> **WHAT NEEDS TO BE DONE**:
List every line of the listing below that contains the word "Identify", matching case exactly.

● ● ● ● ● ● ●

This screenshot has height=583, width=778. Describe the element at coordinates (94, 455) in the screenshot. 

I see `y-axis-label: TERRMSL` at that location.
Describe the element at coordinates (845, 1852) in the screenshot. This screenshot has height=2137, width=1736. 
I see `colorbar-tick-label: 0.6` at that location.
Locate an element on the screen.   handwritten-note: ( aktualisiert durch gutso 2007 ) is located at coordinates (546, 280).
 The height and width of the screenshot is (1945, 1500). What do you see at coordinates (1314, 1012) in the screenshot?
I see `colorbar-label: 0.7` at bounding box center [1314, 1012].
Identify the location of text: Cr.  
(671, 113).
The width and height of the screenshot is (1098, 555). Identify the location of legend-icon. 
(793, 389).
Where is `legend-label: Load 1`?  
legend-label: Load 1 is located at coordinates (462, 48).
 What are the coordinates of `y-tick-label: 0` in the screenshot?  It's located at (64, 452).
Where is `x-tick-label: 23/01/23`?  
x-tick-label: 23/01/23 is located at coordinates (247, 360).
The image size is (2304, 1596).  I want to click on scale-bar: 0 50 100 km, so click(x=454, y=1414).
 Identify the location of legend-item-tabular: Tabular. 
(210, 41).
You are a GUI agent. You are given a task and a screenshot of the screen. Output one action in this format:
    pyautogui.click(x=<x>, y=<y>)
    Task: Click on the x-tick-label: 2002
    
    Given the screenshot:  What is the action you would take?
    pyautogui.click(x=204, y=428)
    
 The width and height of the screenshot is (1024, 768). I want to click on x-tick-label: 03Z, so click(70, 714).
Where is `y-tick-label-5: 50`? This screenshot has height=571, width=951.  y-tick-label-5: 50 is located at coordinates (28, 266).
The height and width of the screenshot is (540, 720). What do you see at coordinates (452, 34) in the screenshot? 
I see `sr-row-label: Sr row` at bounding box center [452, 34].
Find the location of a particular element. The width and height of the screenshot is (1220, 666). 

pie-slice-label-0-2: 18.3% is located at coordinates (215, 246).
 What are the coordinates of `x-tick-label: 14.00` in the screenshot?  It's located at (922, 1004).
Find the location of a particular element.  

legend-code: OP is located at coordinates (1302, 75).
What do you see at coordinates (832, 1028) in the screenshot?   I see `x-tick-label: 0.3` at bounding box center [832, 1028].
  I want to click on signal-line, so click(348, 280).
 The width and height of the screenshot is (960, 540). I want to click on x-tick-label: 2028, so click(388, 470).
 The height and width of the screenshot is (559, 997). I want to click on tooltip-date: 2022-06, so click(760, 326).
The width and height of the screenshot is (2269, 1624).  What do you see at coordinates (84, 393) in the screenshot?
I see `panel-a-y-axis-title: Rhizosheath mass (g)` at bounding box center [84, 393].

● ● ● ● ● ● ●

> **FINISHED TASK**:
Identify the location of text: Cr.  
The width and height of the screenshot is (1098, 555). Identify the location of legend-icon. 
 Identify the location of legend-item-tabular: Tabular. 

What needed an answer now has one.